USGS Contributions to the Climate Change Science Program

USGS and collaborating scientists are seeking to understand how climate and land use have influenced surficial geologic processes that modify landscapes and ecosystems. Combined with monitoring of current conditions, such understanding is then used to model the landscape's response to future changes in climate and land use over time-scales of seasons, years, and decades. The information and interpretations can be used by federal, state, and local agencies, as well as by Native American governments, for land-use planning, management of resources, and remediation of human-health hazards. Project scientists work with other geologists, biologists, hydrologists, geographers, cartographers, educators, and archeologists to address questions about:

1. The interaction of physical and biologic processes critical for ecosystem functions.

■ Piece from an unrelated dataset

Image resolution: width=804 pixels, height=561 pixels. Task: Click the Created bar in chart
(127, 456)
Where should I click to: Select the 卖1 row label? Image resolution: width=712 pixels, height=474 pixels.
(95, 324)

2. The role of eolian dust for soil fertility, invasion of exotic species, hydrology, and surface stability in deserts.
3. The causes and timing of changes in alluvial environments (rivers, streams, hillslopes), such as flooding, the cutting and filling of arroyos, and sediment discharge.
4. The interrelations among climate, vegetation, and eolian (wind-related) processes.

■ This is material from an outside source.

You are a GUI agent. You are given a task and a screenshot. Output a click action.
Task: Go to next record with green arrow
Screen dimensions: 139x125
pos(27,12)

5. Landscape stability of the Navajo and Hopi Nations in relation to climatic variability as well as historic and pre-historic land use; here, we also assess causes of high levels of arsenic and uranium in groundwater and springs, and we help develop a culturally-based K-12 earth-science curriculum.
6. The soil-ecologic habitats of the fungal spore pathogen that causes Valley Fever through airborne transmission; potential hazards to human health related to land use, climate, and dust generation.

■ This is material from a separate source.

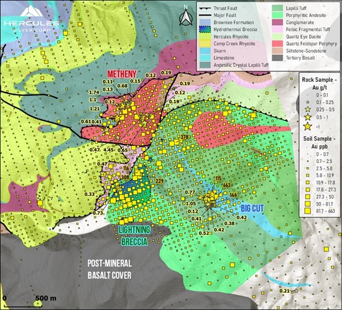Click the 0.25 - 0.5 rock sample star
Screen dimensions: 342x310
point(308,109)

7. How future climatic variations will affect the Southwestern land surface (in terms of flooding, landslides, erosion, sand-dune activity, dust-storm frequency).
8. How prehistoric cultures adjusted to past climatic changes and environments.

Automated Remote Digital Imaging System (ARDIS) is a means of automatically acquiring color digital images of dust storms. The images are used to determine the directions from which dust particles become airborne, the intensity and duration of the dust event, and the meterological conditions at the time, in conjunction with nearby CLIM-MET stations. The system is placed on top of a mountain to provide views of dust events from 9-20 km away.

CLIM-MET stations are meterological/geological stations that are designed to function in remote areas for long periods of time without human intervention. These stations monitor weather variables including temperature, wind, and precipitation; site variables including soil moisture and temperature, and eolian particle movement; and collect samples of dust for mineralogical and geochemical analyses. Data are automatically recorded at regular intervals.